- [Instructions to follow] This exercise calls for printing every record exactly once more.

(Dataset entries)

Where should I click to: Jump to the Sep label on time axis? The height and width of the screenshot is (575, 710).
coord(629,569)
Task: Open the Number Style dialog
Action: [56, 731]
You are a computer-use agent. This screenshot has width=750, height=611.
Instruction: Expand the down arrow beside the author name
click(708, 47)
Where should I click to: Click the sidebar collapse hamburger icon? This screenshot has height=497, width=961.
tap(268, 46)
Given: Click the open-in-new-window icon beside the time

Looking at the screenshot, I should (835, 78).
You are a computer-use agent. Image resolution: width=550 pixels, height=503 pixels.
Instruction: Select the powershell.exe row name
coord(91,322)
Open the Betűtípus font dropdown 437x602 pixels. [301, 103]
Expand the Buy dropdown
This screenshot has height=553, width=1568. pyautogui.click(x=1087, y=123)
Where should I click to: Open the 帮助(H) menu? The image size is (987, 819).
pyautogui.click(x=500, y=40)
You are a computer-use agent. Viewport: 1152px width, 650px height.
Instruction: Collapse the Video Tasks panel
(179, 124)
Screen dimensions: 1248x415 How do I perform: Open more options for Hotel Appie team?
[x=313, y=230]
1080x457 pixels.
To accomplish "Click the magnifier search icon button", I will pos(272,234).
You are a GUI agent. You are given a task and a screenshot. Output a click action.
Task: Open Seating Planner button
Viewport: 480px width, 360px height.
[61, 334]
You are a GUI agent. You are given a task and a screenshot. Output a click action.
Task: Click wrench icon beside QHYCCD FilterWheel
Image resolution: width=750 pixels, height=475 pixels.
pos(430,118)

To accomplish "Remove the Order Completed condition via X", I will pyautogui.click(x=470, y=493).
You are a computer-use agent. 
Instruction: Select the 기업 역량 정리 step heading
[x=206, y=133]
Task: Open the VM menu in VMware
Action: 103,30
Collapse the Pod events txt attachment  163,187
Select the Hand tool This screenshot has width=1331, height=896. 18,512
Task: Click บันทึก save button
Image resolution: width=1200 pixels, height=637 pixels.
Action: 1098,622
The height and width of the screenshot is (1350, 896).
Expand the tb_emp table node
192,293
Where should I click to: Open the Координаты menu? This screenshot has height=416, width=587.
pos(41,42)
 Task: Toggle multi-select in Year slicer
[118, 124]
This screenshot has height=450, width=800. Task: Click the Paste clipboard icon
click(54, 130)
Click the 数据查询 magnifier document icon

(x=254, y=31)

- [Response area]
Where should I click to: Jump to the Sep label on time axis? The height and width of the screenshot is (575, 710).
coord(629,569)
Task: Open the Number Style dialog
Action: [56, 731]
You are a computer-use agent. This screenshot has width=750, height=611.
Instruction: Expand the down arrow beside the author name
click(708, 47)
Where should I click to: Click the sidebar collapse hamburger icon? This screenshot has height=497, width=961.
tap(268, 46)
Given: Click the open-in-new-window icon beside the time

Looking at the screenshot, I should (835, 78).
You are a computer-use agent. Image resolution: width=550 pixels, height=503 pixels.
Instruction: Select the powershell.exe row name
coord(91,322)
Open the Betűtípus font dropdown 437x602 pixels. [301, 103]
Expand the Buy dropdown
This screenshot has height=553, width=1568. pyautogui.click(x=1087, y=123)
Where should I click to: Open the 帮助(H) menu? The image size is (987, 819).
pyautogui.click(x=500, y=40)
You are a computer-use agent. Viewport: 1152px width, 650px height.
Instruction: Collapse the Video Tasks panel
(179, 124)
Screen dimensions: 1248x415 How do I perform: Open more options for Hotel Appie team?
[x=313, y=230]
1080x457 pixels.
To accomplish "Click the magnifier search icon button", I will pos(272,234).
You are a GUI agent. You are given a task and a screenshot. Output a click action.
Task: Open Seating Planner button
Viewport: 480px width, 360px height.
[61, 334]
You are a GUI agent. You are given a task and a screenshot. Output a click action.
Task: Click wrench icon beside QHYCCD FilterWheel
Image resolution: width=750 pixels, height=475 pixels.
pos(430,118)

To accomplish "Remove the Order Completed condition via X", I will pyautogui.click(x=470, y=493).
You are a computer-use agent. 
Instruction: Select the 기업 역량 정리 step heading
[x=206, y=133]
Task: Open the VM menu in VMware
Action: 103,30
Collapse the Pod events txt attachment  163,187
Select the Hand tool This screenshot has width=1331, height=896. 18,512
Task: Click บันทึก save button
Image resolution: width=1200 pixels, height=637 pixels.
Action: 1098,622
The height and width of the screenshot is (1350, 896).
Expand the tb_emp table node
192,293
Where should I click to: Open the Координаты menu? This screenshot has height=416, width=587.
pos(41,42)
 Task: Toggle multi-select in Year slicer
[118, 124]
This screenshot has height=450, width=800. Task: Click the Paste clipboard icon
click(54, 130)
Click the 数据查询 magnifier document icon

(x=254, y=31)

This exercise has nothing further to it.